• Work task
Find the word "agent" in the data, then copy each line where it is found.

*** Begin section ***

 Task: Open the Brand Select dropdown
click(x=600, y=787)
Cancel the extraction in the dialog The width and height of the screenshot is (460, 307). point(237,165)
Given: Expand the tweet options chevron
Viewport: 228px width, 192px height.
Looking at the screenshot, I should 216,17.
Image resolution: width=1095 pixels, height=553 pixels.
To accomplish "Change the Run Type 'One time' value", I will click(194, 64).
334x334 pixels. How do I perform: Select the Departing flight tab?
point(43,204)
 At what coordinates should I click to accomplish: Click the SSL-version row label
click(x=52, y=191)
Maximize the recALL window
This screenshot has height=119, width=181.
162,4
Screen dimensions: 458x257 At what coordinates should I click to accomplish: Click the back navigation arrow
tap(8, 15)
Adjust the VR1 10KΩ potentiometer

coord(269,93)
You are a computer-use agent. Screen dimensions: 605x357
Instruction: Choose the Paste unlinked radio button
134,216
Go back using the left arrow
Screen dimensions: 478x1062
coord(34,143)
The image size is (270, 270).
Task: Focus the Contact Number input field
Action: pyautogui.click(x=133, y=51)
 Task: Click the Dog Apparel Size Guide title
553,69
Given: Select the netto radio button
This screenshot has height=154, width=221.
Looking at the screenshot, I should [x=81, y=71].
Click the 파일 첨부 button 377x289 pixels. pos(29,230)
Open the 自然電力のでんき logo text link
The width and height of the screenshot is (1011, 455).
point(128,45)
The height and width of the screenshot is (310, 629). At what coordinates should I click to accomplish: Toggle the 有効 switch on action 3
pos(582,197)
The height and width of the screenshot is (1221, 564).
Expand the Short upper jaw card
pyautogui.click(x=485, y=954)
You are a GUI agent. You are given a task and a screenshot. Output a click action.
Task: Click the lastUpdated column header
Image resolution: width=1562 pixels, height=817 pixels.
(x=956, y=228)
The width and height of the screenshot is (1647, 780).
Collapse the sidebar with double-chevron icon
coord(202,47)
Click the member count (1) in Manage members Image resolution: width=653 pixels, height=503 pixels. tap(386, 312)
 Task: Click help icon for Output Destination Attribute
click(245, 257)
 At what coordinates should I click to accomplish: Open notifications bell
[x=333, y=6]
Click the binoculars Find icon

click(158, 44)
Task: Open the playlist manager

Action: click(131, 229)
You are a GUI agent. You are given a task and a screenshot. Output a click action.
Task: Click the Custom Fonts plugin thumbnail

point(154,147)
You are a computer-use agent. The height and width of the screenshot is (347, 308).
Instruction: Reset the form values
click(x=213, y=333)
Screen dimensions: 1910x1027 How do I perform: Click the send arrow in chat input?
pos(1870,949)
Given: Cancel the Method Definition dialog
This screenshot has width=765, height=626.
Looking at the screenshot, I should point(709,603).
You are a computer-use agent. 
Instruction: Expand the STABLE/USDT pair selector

*** End section ***

• Expected answer
You are a computer-use agent. Screen dimensions: 605x357
You are a GUI agent. You are given a task and a screenshot. Output a click action.
You are a GUI agent. You are given a task and a screenshot. Output a click action.
You are a computer-use agent. The height and width of the screenshot is (347, 308).
You are a computer-use agent. 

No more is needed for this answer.